- _Activity_: Scan the material below for lines with the word "تاروت". Reply with the count and no other words.

- _Working data_:
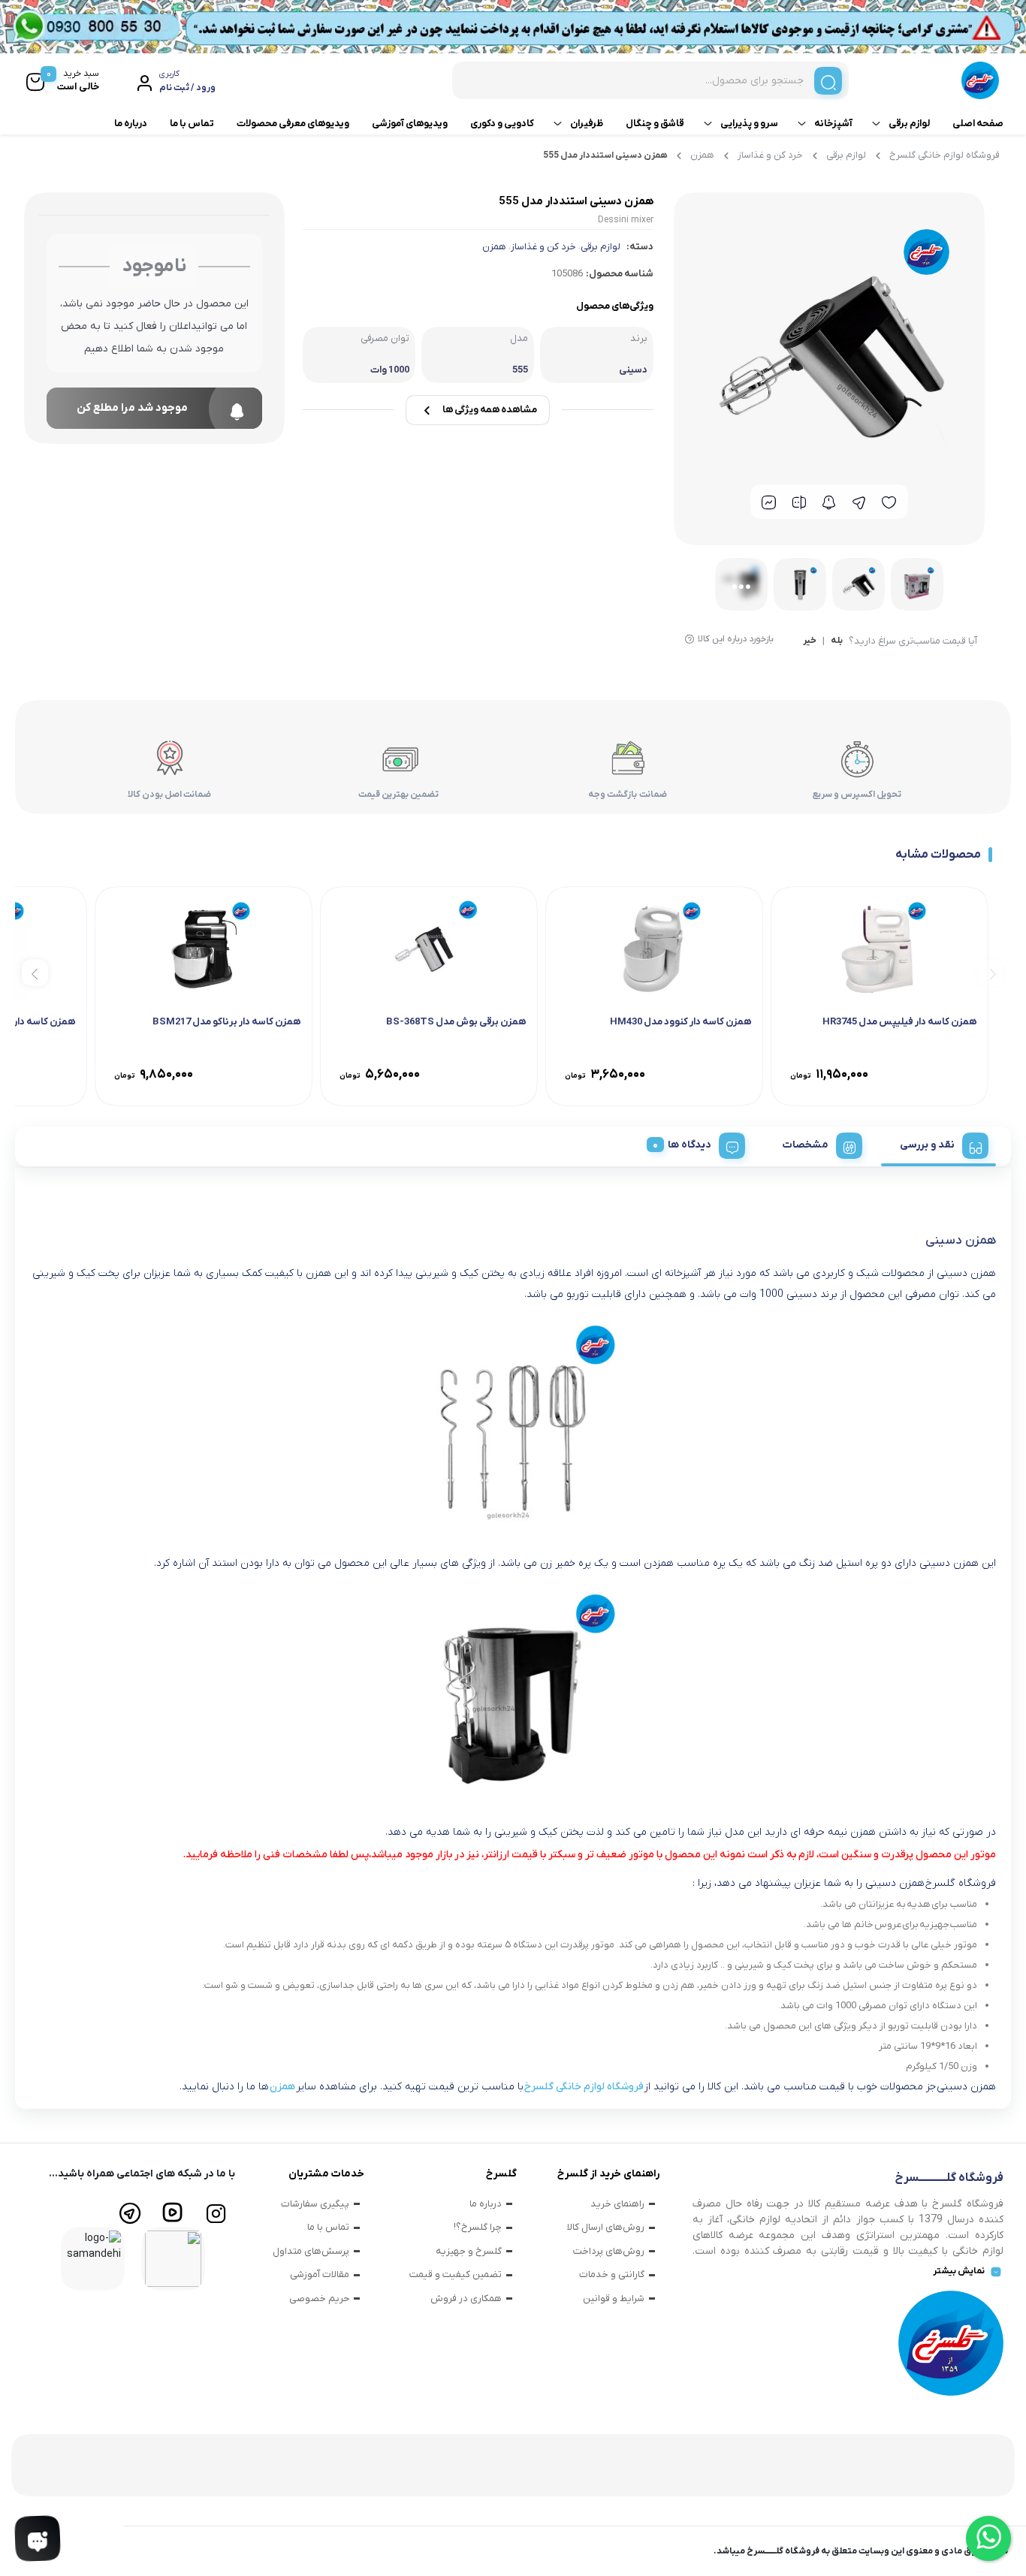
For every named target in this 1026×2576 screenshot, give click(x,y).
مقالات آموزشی (319, 2274)
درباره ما (130, 123)
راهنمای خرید (617, 2203)
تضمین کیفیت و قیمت (455, 2274)
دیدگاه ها (689, 1145)
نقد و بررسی (927, 1145)
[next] (35, 972)
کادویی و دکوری (502, 123)
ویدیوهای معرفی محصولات (293, 123)
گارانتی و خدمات (611, 2274)
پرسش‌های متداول (311, 2251)
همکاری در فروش (466, 2298)
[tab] (938, 1143)
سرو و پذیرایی (749, 123)
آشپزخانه (833, 123)
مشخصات (805, 1145)
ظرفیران (586, 123)
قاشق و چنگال (655, 123)
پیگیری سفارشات (315, 2203)
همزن (702, 155)
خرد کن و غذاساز (770, 155)
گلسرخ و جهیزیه (469, 2251)
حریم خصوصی (319, 2298)
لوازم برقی (909, 123)
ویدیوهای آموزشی (410, 123)
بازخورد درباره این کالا (736, 639)
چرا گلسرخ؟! (478, 2227)
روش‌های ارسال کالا (605, 2227)
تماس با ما (192, 123)
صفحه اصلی (977, 123)
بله (837, 641)
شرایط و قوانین (613, 2298)
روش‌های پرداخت (608, 2251)
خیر (809, 641)
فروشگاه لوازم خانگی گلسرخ (944, 155)
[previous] (990, 972)
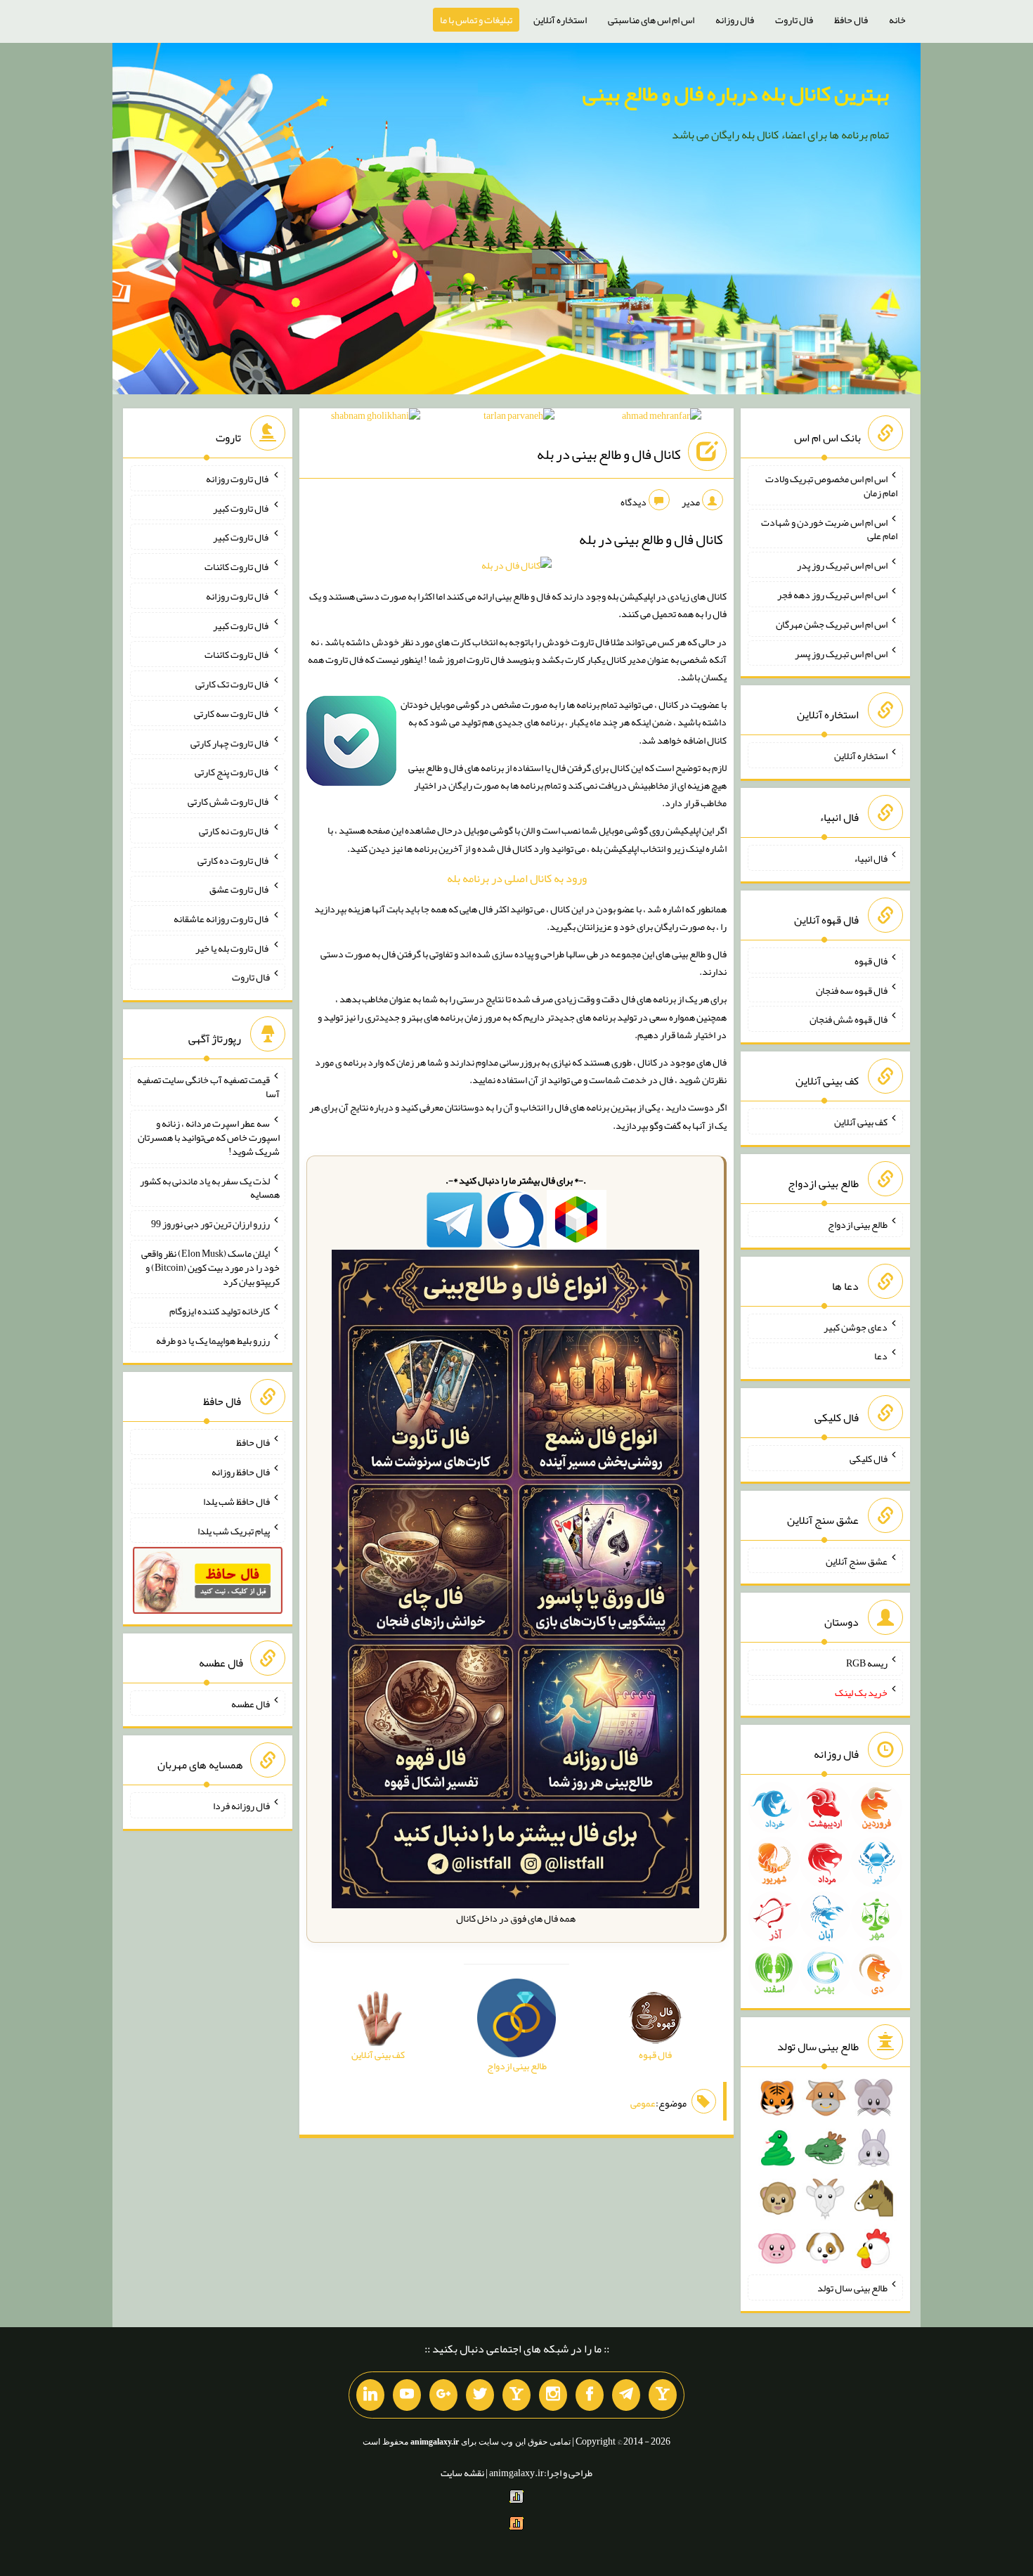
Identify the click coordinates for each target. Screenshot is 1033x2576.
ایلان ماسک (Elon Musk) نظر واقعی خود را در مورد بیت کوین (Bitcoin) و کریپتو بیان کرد (210, 1267)
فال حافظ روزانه (241, 1472)
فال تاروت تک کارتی (232, 684)
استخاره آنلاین (560, 20)
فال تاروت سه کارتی (232, 713)
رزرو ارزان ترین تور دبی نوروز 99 (210, 1224)
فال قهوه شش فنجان (849, 1019)
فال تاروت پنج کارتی (232, 772)
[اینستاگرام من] (553, 2395)
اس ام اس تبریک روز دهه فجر (832, 594)
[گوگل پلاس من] (443, 2395)
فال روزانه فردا (241, 1806)
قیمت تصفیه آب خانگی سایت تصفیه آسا (208, 1086)
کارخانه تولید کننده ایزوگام (219, 1311)
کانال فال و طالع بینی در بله (609, 455)
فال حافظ (851, 20)
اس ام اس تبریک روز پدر (842, 565)
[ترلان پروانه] (518, 418)
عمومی (643, 2103)
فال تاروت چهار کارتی (230, 742)
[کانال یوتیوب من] (407, 2395)
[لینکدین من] (370, 2395)
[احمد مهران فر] (661, 418)
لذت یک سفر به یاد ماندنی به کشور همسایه (210, 1187)
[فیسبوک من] (590, 2395)
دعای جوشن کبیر (856, 1326)
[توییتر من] (480, 2395)
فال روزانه (734, 20)
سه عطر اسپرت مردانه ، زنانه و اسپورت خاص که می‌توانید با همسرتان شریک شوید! (209, 1137)
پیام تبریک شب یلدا (233, 1530)
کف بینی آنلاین (861, 1122)
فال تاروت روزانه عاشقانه (222, 918)
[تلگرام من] (626, 2395)
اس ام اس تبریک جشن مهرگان (832, 624)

- _Written solution_: 5